‹…› Тебе уже 40. А для меня ты все маленькая, и хотя понимаю, что теперь я – старуха-ребенок, мне все хочется от чего-то тебя уберечь, спасти, наставить. Тот 5-летний перерыв, вернее, перерывы, когда мать особенно запоминается, был дурным, греховным временем моей жизни. Но то, что я не могла стоять у ворот рядом с папой[94] (только первое время стояла), а потом лежала 2 года, это-то как раз и был период моей жизни полностью жертвенный, полностью самоотрешенный от своей особы. И по сей день отголоски тех лет меня не отпускают, и с ними борюсь с помощью лекарств и т. д. Сейчас я опять в норме, из которой вышла, как только ты уехала.

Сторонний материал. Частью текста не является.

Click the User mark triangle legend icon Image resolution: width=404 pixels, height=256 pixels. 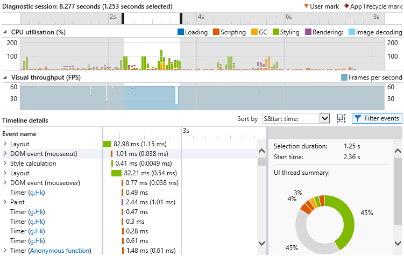306,6
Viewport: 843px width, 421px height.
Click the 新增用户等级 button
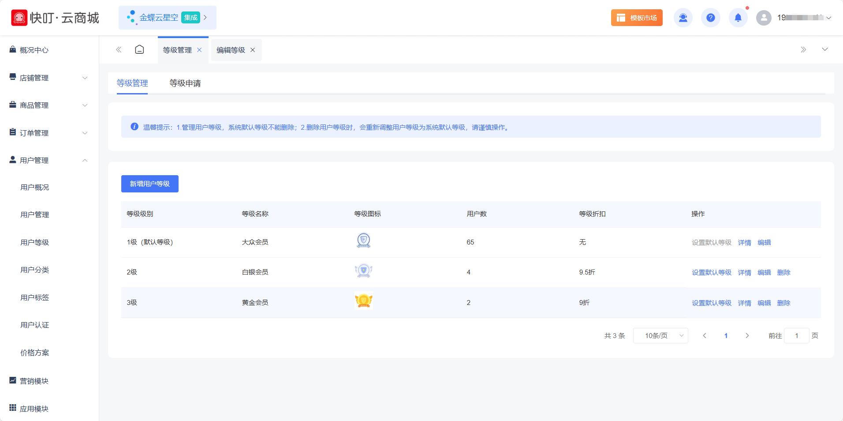149,184

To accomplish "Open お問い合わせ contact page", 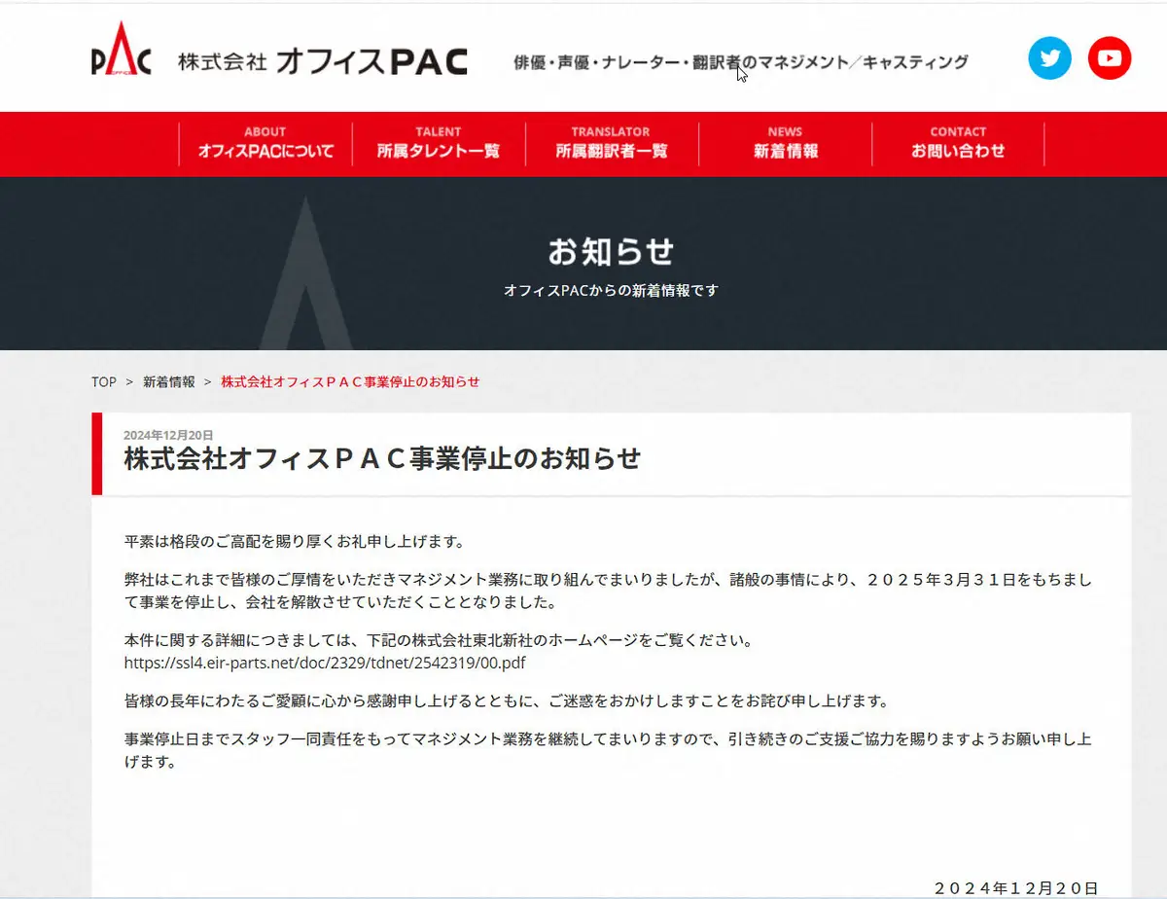I will (x=958, y=144).
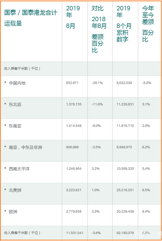Click the 国泰 / 国泰港龙合计运载量 table heading
Screen dimensions: 162x241
[31, 18]
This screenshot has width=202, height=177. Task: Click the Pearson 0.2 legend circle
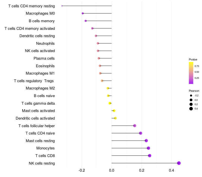(191, 104)
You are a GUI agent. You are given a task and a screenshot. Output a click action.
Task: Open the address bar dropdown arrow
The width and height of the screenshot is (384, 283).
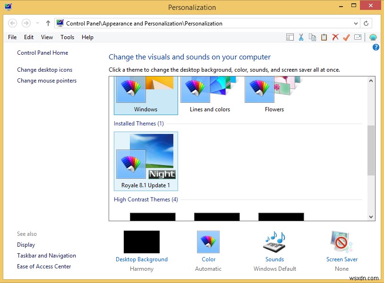[356, 23]
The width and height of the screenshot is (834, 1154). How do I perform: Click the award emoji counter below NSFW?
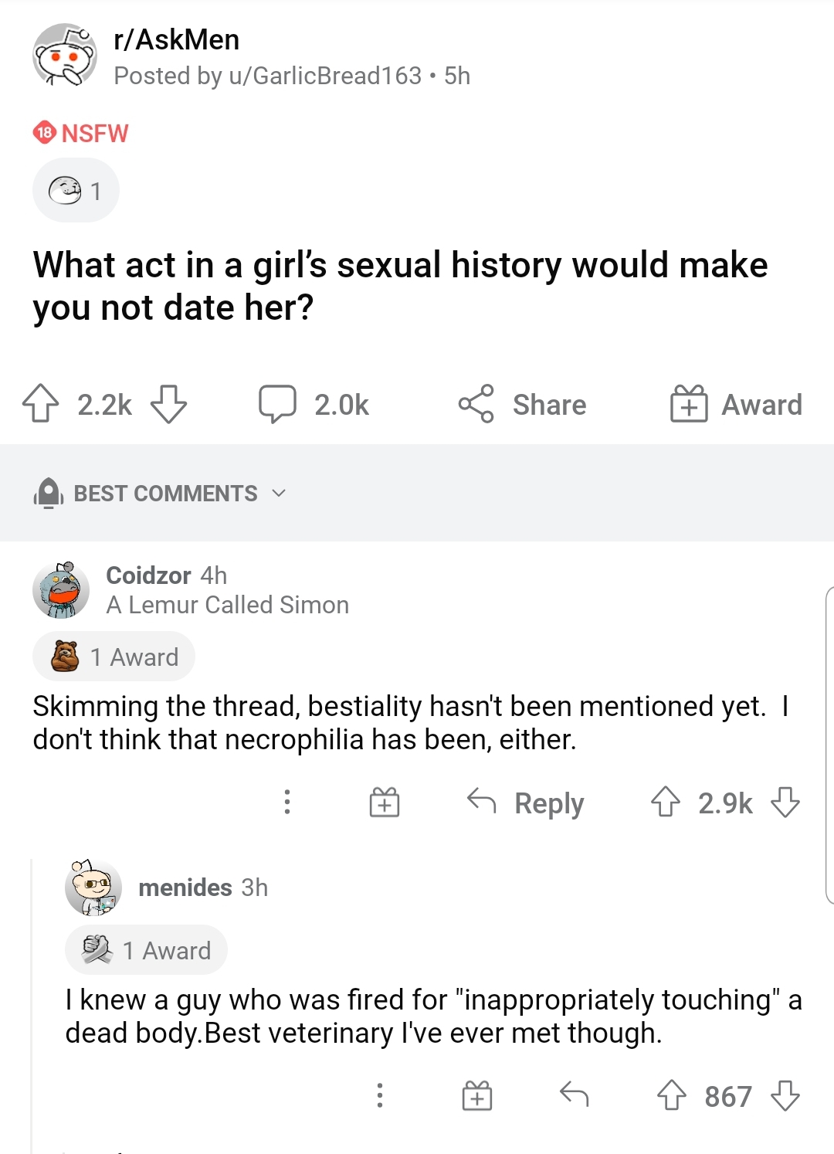point(75,189)
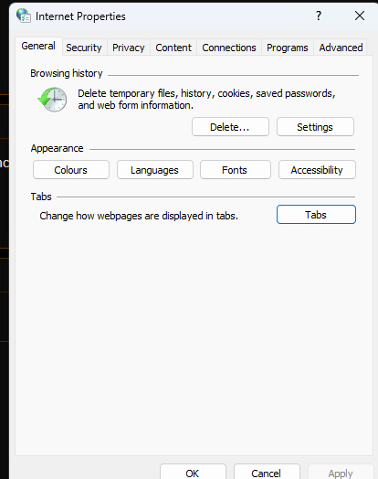Open the question mark help button

tap(319, 16)
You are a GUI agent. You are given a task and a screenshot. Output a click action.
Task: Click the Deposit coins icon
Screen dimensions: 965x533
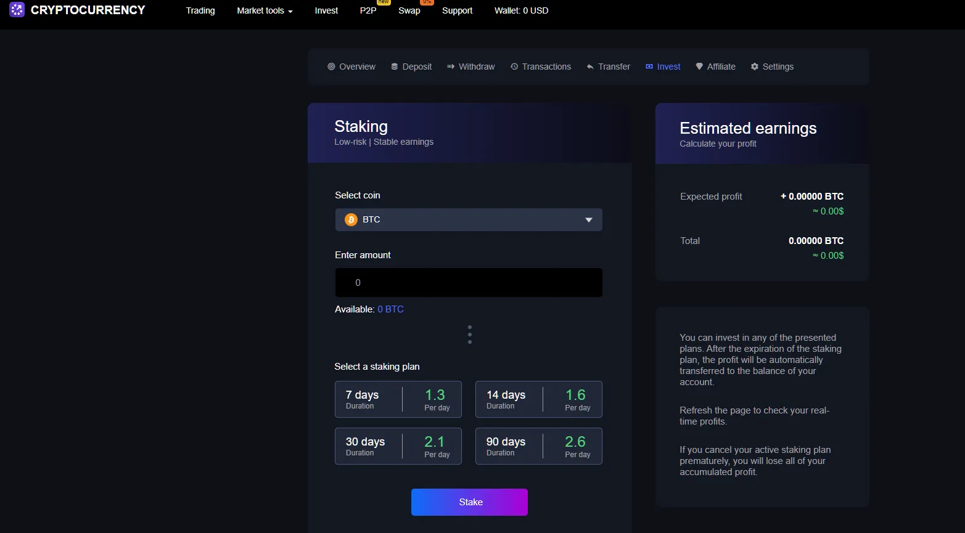coord(395,67)
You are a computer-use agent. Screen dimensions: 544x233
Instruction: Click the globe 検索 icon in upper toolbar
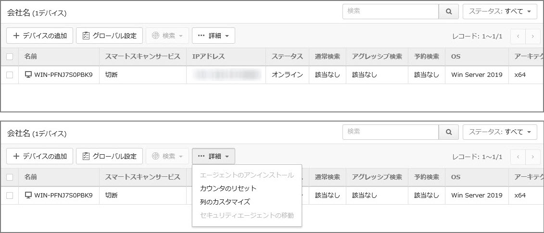(x=155, y=36)
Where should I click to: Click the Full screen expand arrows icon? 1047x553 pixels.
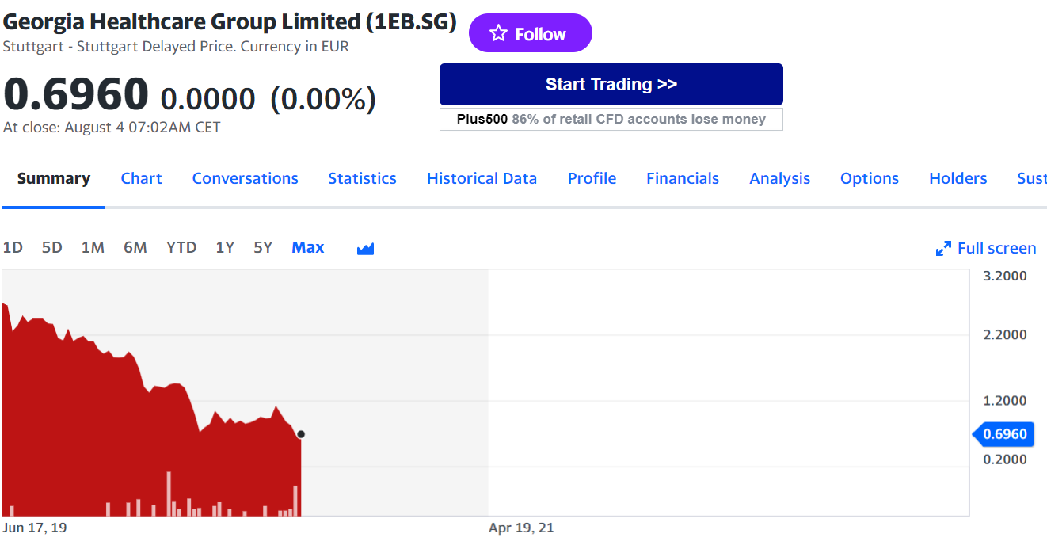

Я обожаю тебя, я не умею словесно передавать силу моей любви. Это отразилось явно только в стих[отворении] «Дочери»[95]. Весь комплекс этой любви. ‹…›

56. Е. Макарова – И. Лиснянской

Октябрь 1991

Дорогая мамочка! Получила твое письмо от 18.10. Такое трогательное! Хотела сразу же ответить на него, но замоталась. Голова не варит, нет вдохновения на слова. Лучше картину написать, изобразив в ней странный внутренний мир мой, – в цветах и линиях.

Сейчас я у Билла и Лисы, они спят, а я не могу заснуть в 11 вечера.

Завтра едем в Иерусалим, днем я работаю с детьми. Прошлый урок я была плохо подготовлена, дети сидели у меня на голове, боюсь, что придется серьезно готовиться к урокам. Дети от 7 до 12 лет хотят учиться, а не играть со мной в игрушки. Честно говоря, мне и преподавать сейчас не в кайф, хочется тишины.

Здесь сейчас появилось множество новых русских газет, некоторые весьма даже на уровне, все суетятся и крутятся со своими произведениями, я – в стороне. Что-то, видимо, есть во мне «изъянное», что делает мою прозу лишней здесь и там. ‹…›

57. И. Лиснянская – Е. Макаровой

24–25 октября 1991

24.10.1991

Леночка, солнышко мое! Получила от тебя письмо с запиской от Маньки. Доченька, конечно, первое время после Москвы – неуравновешенное. Все войдет в свою колею. Очень рада, что ты, моя дисциплинированная девочка, по утрам пишешь! ‹…›

Вчера, когда меня не было, приезжал Сережа (фотограф) и передал три предмета, которые вернула таможня. В том числе и черную (папину) икру. Без меня открыли банку, так что этот возврат держи в секрете. ‹…›

Очень мне нравится ездить в своих «Жигулях». Придает какую-то уверенность в передвижении. Например, на днях поеду к маме на могилку. Отвезу цветы и деньги на памятник. А то стой и голосуй, заказывай и т. д. и т. п. при нашей грубости. 2 раза в неделю договорились с шофером за 250 р. в месяц. Это – хорошо. А плохо, что все меня предупреждают о возможности угона. Я уже к мысли привыкла, хотя жаль, что непременно угонят. Я и техника – несовместимы, и по логике машину должны украсть. Инфляция подходит к гиперинфляции, но уже сейчас «Жигули» (шестерка) стоит на рынке 1 500 000 р. Вообще дела аховые и краховые. Вся страна борется сама с собой, при такой ситуации победителей не бывает, только побежденные. Долго же было в Москве тепло – видимо, ты привезла солнышко и потепление. Теперь уже начинает быть холодно. Уже пошел мокрый снег: завтрак – сметана. Но сметаны уже нет. Насытимся сметаной снега – прямо из космического холодильника. Как поживает «утро – сметана»?[96]

25.10.[1991]

Вчера не успела дописать письма, а сегодня с утра в доме стоит крик Семена, читающего мою сверку: «Плохой стиль, делаешь Ахматову мелкой, цедеэльские манеры». В общем – ужас, хоть иди и забирай книгу, уплатив неустойку. ‹…›

58. Е. Макарова – И. Лиснянской

Осень 1991

Мамулечка, дорогая! Получила твое нежное успокоительное письмо. Прочла его дважды, один раз в такси, другой – в автобусе. Ты пишешь много лестного в мой адрес – это на расстоянии я обрела такой ореол. Вслед за этим письмом пришло второе, дополняющее и уточняющее. Вчера я написала несколько фраз, потом опять закрутилась. Сейчас у меня есть полчаса до поездки на Север, надеюсь, что смогу в них уложиться.